Please bear with me while I take a short pause before returning to lessons in backyard chicken husbandry. I had a strange weekend and don’t feel like being all farmingly educational at the moment. I promise I’ll return for your last lesson shortly.
Typically, I’m not a big horror flick nut although I do enjoy the more Hitchcockian fare. I need cerebral; it’s just how I am made. Because of this, I cannot play Bunco or Farmville (yes, I know many of you like both of these things, more power to you, I truly wish I was as easily amused, I’d be a happier person). Once I got past the age where playing Uncle Wiggly still moved my board pieces, my favorite game growing up was “Facts in Five”, a “Game of Knowledge”. The rules were not complicated but the play could be. Drawn cards denoted classes and categories, five bag-picked letters established the answers’ beginning consonant and/or vowel, and each player was given five minutes to fill out the grid these random draws created. 19th century authors? Impressionist painters? Foreign phrases? It wasn’t easy; it was challenging. I like challenging.
So how all this brought me to the theater line ready to buy tickets to “The Crazies” I have no idea. As I said, I had a strange, read rough, weekend and perhaps I needed some escapism. Or it could be my father’s fault. He was a huge B horror movie fan and anything from Hammer Fims, George Romero, or William Castle took him, my mother, and me to the drive-in. I was supposed to be sleeping in the back set. I was not sleeping in the back seat.
Christ, maybe that’s what’s wrong with me. I saw too many dismembered limbs hanging from doors or attacking people on their own. I witnessed too much brain-eating, and without pungent Mexican spices (hat tip Jon Henner, turn to page 147 of Rick Bayless’ “Authentic Mexican”).
Did I like it? Yes and no. I thought the subtext of a sneaky government willing to destroy entire populations, thinking what they were doing was for the “greater good” was/is topical and applicable to many events and situations we face as a country today. One doesn’t need to release biological weaponry to make a community and country unstable. Truly, just take one part racist fear-mongering, another part inadequate healthcare system, and add a soupcon of poverty and foreclosures and I’ll betcha a nickel to a donut that the Crazies will start appearing, most of them with the same requisite blank lost stares as the a-flick-ted.
Was this subtext as intellectually challenging as a Rubik’s Cube? No, but it’s not supposed to be.

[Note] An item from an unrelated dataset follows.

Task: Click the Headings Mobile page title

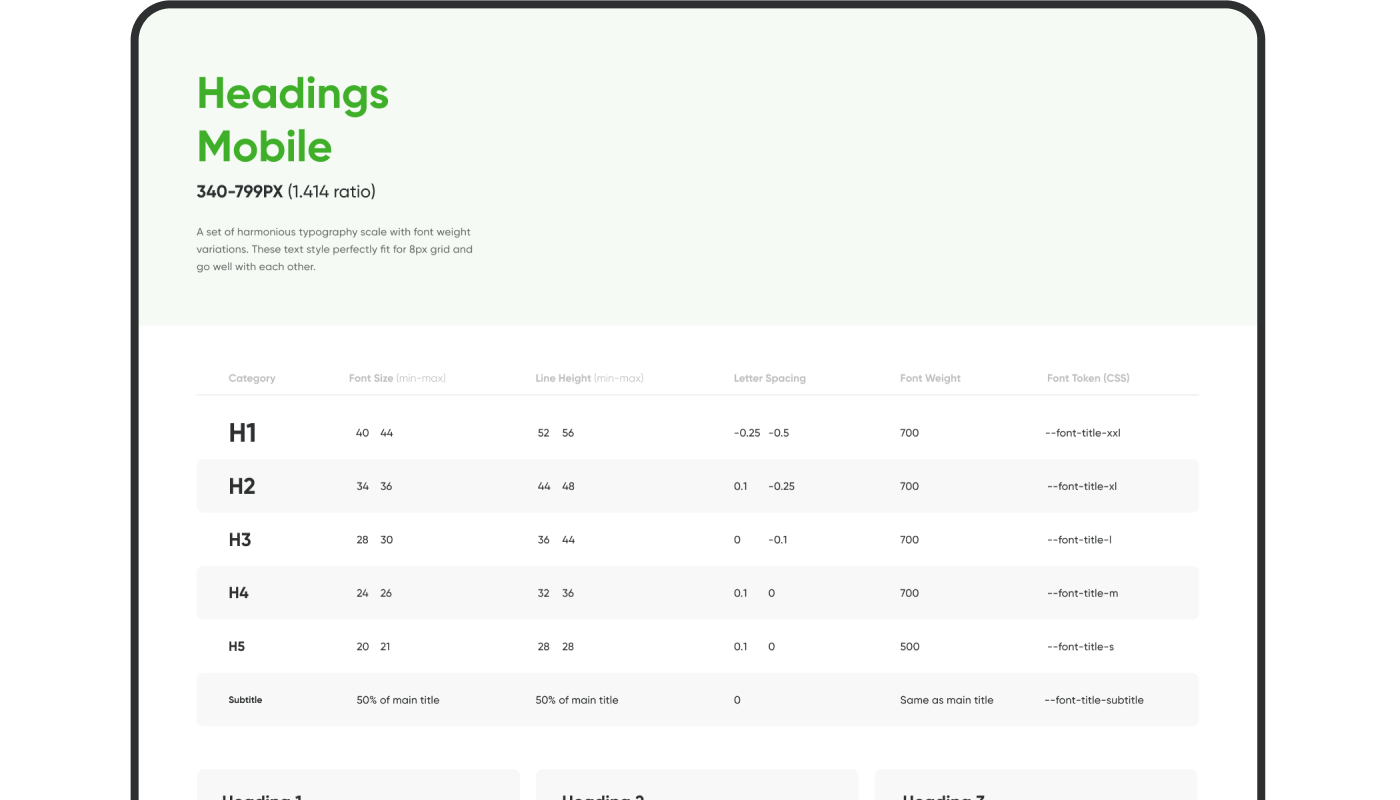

“The Crazies” stars Timothy Olyphant, Mr. Yummy from “Catch and Release” fame as the small Iowa town’s sheriff (incidentally, the original film is set in Pennsylvania, I think Iowa’s high fructose corn syrup speeds up biological weaponry so better setting executive producer George Romero). His of-course-pregnant wife, played by Radha Mitchell, is the town’s physician. The movie opens, after a brief foreshadow, on a bucolic Iowa baseball field where everyone loves each other and the real America where they live, and the values-filled offspring that are having a fun softball game where no parent would dare fight with a referee or another parent or bully their own kid because said kid throws like a girl. Enter Crazy Farmer Guy carrying a double barrel shotgun.
What do they kill with
But I digress.
Poor Handsome Sheriff Dutton has to shoot (with a handgun, better choice for quick drawing) Crazy Farmer Guy much to the horror (it is a horror film) of the moments-ago naïve Iowans. Next thing you know Crazies are being led to Dr Dutton’s office by concerned and bewildered family members. Then duck hunters find a downed plane in a swamp.
Are there a lot of
Enter mean government special op troops in gas masks armed with badass weaponry and flamethrowers. Score one for Romero. Every good zombie movie should have at least a few flamethrowers (they were sort of zombies, I saw no brain eating. Maybe they were vegan zombies). Heartless troops make Iowans scared, separate families into cattle trucks or into labs (Nazi reference George, really?). Ooooh, here comes a Crazy wanting to see what’s on the slabs. He has a pitchfork. I don’t see good things coming from this.
The rest of the movie is filled with a lot of running and hiding, Crazy encounters, and gore, though not as much as one expects from these things. “Zombieland” which I loved had tons more gore but it was funny. “The Crazies” would have benefited from some funny. It wasn’t even all that campy like “Planet Terror” which I adored as well.
Oh wait, maybe I do like mindless horror flicks and I’ve been pretending to be all elite and I’m a real American after all. Who knew?
To conclude, and without throwing a bunch of spoilers out here, I’m not sure if “The Crazies” was worth the price of theater tickets. It is, however, worth a rental if you have a large enough screen at home for adequate mom and son massacre viewing.
So remember, don’t trust the government, test your water regularly, and invest in flamethrowers.